Before coming to Cambridge, Roser Vento-Tormo did her PhD in University of Barcelona, studying the epigenetic regulation of the innate immune response. Roser earned a bachelor in biotechnology and a master in biomedical biotechnology in the Polytechnic University of Valencia.
Symposium 10 – Consanguinity / Rare Genetics & Carrier Screening
Fowzan Alkuraya, M.D.
King Faisal Specialist Hospital and Research Center, Saudi Arabia
He graduated with first class honors and was the valedictorian of his class from the College of Medicine at King Saud University, Riyadh, Saudi Arabia. Dr Alkuraya completed his residency in pediatrics at Georgetown University Hospital, Washington DC, USA. He then did two fellowships in clinical genetics and molecular genetics at Harvard Medical School. He finished a postdoctoral research fellowship in the area of developmental genetics in the lab of Professor Richard Maas, also at Harvard Medical School.
Dr Alkuraya returned to Saudi Arabia in 2007 to establish the developmental genetics lab, which he still directs. He is an authority in the area of Mendelian genetics with more than 312 published manuscripts that describe his lab’s discovery of more than 200 novel disease genes in humans.
Kári Stefánsson, M.D., Dr. Med.
deCODE Genetics, Iceland
Kári Stefánsson, M.D., Dr. Med. founded deCODE in 1996. Dr. Stefánsson was a professor of Neurology, Neuropathology and Neuroscience at Harvard University and Director of Neuropathology at Beth Israel Hospital in Boston, Massachusetts from 1993-1997. From 1983 to 1993, he held faculty positions in Neurology, Neuropathology and Neurosciences at the University of Chicago. Dr. Stefánsson received his M.D. and Dr. Med. from the University of Iceland and is board-certified in neurology and neuropathology in the United States. Dr. Stefansson is recognized as a leading figure in human genetics and the man who began an approach to population genetics that is being adopted all over the world. He has shaped deCODE’s scientific approach and been actively engaged in leading its work on human genetics.

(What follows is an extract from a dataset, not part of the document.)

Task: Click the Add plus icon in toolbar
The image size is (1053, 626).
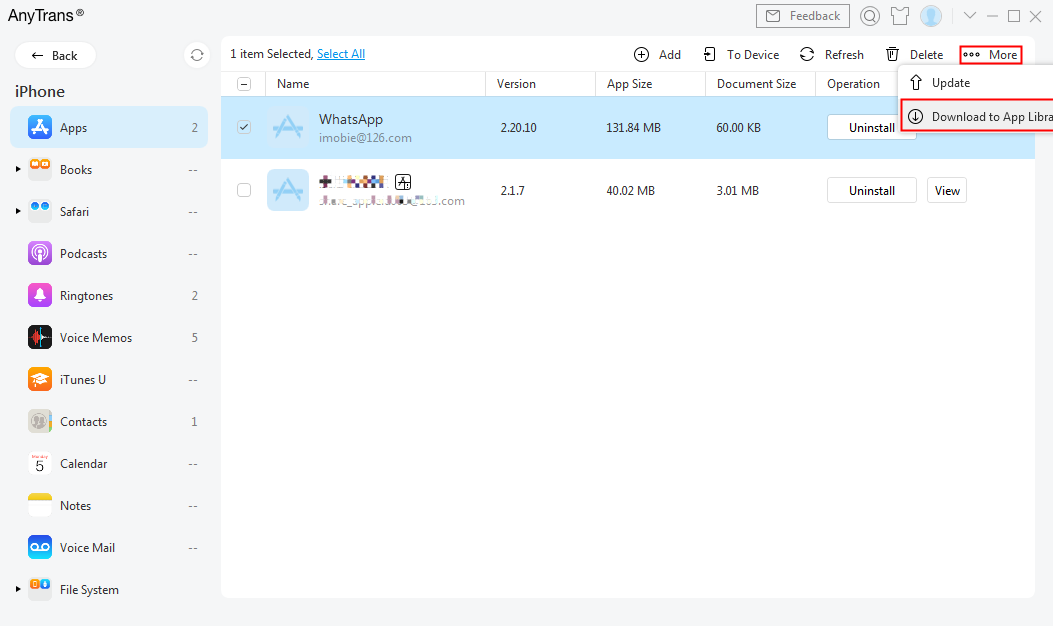Action: pyautogui.click(x=642, y=55)
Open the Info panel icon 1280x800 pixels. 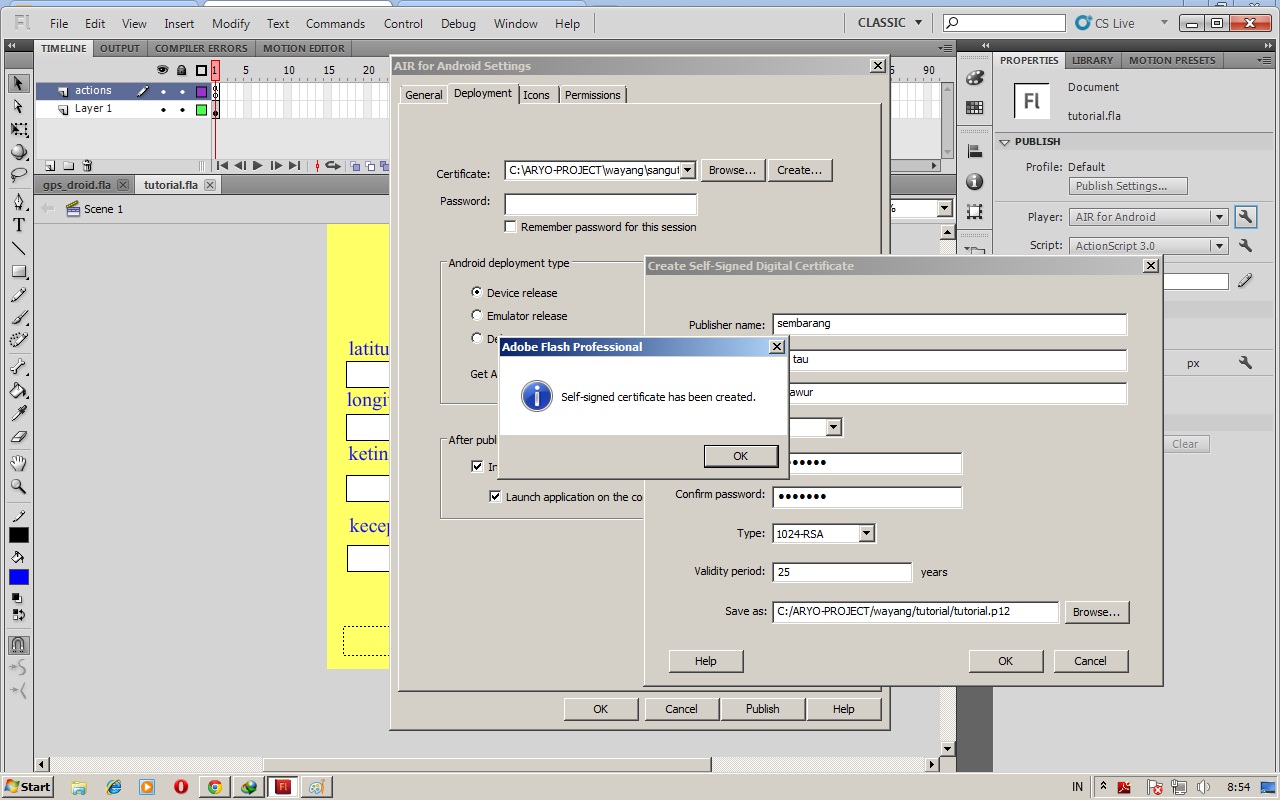coord(975,181)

Dr. Stefánsson has received numerous awards for his work, including the Sackler Lecture at MIT (2009), the European Society of Human Genetics Award (2009), the Anders Jahre Award (2009), the American Alzheimer’s Association’s Inge Grundke-Iqbal Award (2014), and the Federation of European Biomedical Societies’ Sir Hans Krebs Medal (2016) and The American Society of Human Genetics (ASHG) has named Dr. Stefánsson the 2017 recipient of the annual William Allan Award. He has published more than 500 scientific papers.
Sekar Kathiresan, M.D.
Broad Institute, US
I lead a human genetics research laboratory and our scientific observations have advanced understanding of the genetic basis for myocardial infarction (MI) and blood lipoproteins, led to new therapeutic targets, and defined DNA biomarkers to stratify patients at risk for MI. I have focused on: (1) gene discovery; (2) defining the mechanisms by which newly identified genes impact phenotype; and (3) using these insights to improve preventive cardiac care. In tandem with my research, I see patients in the MGH Cardiovascular Genetics Program with a focus on primary prevention of MI in individuals with a strong family history.